Giving Up Paying Off $186,000 Student Loan Debt - dlf
http://www.businessinsider.com/ive-given-up-on-my-student-loan-debt-2013-5
======
obviouslygreen
To me, this is the flip side of the "predatory lending" coin: People who did
it to themselves. I'm not even sure what the point of the article is supposed
to be, if not a warning against financial irresponsibility.

This person made mistakes. Yeah, we all do that, and some people's have worse
consequences than others, but we're all pretty much stuck with them.

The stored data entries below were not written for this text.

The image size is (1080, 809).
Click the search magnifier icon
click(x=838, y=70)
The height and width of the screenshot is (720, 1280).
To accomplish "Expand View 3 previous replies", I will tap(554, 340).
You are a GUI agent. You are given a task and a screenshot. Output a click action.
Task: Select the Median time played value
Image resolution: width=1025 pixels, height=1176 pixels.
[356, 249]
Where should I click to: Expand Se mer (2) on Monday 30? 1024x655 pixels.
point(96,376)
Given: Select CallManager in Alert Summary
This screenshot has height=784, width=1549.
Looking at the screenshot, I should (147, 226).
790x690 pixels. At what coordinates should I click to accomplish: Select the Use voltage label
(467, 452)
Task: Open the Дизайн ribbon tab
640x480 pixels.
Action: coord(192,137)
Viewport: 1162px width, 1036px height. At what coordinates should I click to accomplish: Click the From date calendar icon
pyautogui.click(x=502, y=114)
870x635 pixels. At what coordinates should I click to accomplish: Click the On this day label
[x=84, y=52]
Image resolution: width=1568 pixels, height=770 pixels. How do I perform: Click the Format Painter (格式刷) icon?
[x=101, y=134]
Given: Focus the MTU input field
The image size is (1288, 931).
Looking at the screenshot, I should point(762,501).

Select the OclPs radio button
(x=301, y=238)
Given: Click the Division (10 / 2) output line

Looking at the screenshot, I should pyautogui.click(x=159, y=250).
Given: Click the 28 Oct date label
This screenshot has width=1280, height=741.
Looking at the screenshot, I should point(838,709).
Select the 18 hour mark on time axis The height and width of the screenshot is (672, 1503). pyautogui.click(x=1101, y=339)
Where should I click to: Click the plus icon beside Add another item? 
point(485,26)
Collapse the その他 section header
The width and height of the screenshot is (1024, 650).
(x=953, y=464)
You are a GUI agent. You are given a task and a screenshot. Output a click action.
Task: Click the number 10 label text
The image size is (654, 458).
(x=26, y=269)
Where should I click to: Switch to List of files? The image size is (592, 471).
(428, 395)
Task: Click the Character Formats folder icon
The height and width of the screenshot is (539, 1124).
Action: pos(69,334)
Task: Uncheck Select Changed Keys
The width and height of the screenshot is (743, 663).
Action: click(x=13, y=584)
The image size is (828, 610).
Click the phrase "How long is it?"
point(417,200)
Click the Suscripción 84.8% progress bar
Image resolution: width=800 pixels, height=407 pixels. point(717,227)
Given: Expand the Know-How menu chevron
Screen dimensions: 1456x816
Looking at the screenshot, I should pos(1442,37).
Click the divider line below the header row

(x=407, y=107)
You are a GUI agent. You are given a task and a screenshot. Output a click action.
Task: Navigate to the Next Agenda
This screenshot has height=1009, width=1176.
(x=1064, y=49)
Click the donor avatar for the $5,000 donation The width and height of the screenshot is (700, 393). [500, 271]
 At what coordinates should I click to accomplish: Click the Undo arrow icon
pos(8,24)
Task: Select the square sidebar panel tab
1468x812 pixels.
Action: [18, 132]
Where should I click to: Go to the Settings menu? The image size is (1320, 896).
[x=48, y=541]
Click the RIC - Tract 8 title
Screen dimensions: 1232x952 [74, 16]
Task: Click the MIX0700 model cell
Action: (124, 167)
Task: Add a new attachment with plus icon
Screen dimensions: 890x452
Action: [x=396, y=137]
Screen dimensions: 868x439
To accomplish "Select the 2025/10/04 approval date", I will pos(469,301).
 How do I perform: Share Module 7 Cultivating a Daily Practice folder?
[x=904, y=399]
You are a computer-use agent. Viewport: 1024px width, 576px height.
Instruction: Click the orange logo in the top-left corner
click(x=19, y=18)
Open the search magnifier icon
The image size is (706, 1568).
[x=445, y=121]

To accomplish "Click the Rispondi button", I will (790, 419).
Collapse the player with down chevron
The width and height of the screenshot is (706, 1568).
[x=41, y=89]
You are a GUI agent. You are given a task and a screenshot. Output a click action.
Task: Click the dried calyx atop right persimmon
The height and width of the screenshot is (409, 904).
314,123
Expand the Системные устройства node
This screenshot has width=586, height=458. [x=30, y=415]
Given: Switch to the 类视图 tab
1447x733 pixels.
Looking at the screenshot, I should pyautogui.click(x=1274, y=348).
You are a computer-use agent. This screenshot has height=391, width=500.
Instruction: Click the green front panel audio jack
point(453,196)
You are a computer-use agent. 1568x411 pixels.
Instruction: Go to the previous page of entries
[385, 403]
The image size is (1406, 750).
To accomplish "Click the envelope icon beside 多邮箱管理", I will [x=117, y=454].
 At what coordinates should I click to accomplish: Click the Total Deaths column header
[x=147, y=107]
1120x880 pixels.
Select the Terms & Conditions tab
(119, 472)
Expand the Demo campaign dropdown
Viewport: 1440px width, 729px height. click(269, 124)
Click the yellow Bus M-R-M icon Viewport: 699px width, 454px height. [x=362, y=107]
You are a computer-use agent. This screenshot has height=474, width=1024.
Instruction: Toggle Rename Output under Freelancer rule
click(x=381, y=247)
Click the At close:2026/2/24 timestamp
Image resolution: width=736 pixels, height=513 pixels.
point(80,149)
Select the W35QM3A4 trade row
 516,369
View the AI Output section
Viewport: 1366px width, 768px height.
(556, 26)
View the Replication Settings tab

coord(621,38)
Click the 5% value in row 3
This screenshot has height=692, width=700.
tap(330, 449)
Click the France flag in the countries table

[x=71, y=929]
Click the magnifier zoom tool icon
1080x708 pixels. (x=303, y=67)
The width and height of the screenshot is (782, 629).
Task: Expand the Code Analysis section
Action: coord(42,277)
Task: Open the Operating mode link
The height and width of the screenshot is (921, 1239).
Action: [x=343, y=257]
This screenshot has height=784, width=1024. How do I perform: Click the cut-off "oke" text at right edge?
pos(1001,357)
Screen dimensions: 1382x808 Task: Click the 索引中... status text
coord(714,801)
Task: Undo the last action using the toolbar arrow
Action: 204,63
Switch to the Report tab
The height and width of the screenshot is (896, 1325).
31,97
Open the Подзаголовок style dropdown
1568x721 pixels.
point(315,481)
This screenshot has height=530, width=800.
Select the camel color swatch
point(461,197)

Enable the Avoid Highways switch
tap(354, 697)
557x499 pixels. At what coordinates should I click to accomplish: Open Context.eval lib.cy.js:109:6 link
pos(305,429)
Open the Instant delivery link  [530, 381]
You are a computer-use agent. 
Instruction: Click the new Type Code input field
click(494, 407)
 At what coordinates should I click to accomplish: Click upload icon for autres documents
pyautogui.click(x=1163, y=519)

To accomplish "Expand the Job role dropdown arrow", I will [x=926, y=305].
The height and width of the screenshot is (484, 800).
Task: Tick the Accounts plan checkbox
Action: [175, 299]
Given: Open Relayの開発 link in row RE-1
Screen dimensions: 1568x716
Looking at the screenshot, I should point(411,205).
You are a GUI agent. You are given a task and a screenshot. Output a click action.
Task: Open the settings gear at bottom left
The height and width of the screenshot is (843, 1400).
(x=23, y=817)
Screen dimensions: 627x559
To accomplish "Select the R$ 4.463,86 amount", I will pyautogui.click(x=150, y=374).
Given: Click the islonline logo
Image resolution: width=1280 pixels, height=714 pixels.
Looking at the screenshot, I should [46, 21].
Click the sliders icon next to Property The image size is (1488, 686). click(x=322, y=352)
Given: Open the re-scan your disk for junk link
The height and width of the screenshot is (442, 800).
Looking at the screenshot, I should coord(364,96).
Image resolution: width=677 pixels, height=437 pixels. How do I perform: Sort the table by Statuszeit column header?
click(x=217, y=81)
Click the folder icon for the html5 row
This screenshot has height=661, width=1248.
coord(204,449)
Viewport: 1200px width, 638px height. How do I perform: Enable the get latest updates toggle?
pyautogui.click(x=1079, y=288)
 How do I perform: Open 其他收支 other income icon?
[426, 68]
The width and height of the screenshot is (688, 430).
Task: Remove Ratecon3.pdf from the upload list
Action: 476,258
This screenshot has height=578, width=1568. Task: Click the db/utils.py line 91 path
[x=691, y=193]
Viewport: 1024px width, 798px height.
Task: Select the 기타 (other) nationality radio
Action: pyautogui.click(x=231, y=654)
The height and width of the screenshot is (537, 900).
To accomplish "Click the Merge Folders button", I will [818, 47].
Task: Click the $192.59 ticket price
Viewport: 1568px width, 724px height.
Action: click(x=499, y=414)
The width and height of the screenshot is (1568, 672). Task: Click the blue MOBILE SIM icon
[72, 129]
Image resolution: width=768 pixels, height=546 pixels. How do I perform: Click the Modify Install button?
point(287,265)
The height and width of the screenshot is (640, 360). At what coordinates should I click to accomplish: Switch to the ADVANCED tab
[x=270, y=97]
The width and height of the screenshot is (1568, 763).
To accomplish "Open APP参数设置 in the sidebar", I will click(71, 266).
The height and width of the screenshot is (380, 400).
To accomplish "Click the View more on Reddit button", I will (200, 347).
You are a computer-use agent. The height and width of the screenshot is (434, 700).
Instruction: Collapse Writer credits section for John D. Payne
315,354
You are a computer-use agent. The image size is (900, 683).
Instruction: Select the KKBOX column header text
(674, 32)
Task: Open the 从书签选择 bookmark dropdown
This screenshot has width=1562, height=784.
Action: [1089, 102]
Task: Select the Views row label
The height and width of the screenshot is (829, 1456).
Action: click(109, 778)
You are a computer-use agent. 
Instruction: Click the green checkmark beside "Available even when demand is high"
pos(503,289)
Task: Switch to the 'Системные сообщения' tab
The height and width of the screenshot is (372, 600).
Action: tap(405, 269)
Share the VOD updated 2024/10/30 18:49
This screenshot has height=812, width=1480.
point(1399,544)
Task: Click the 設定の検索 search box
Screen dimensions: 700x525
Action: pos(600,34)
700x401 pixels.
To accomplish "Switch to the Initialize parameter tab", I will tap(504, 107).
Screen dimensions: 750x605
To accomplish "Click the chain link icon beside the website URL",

In this
case, someone went to law school, made some very contradictory life decisions
(having kids -- and failing to prevent having more -- kind of takes away
whatever victim angle might have been there), realized they were doing _very_
poorly but kept going anyway, and then... for years and years... did not
pursue a career that could possibly have any chance of addressing the debt
before the rates ballooned.

So we end up with someone who screwed up, screwed up some more, and then
decided she'd screwed up so much that she's going to screw up again, by just
not even trying to address the negative results of the previous screwups.

Not very responsible, in my opinion, and certainly not a good lesson to pass
on to your kids (along with your debt, because guess where that's going when
you die, since you've decided not to pay it off?).

I guess I'm still just not sure what the article is going for.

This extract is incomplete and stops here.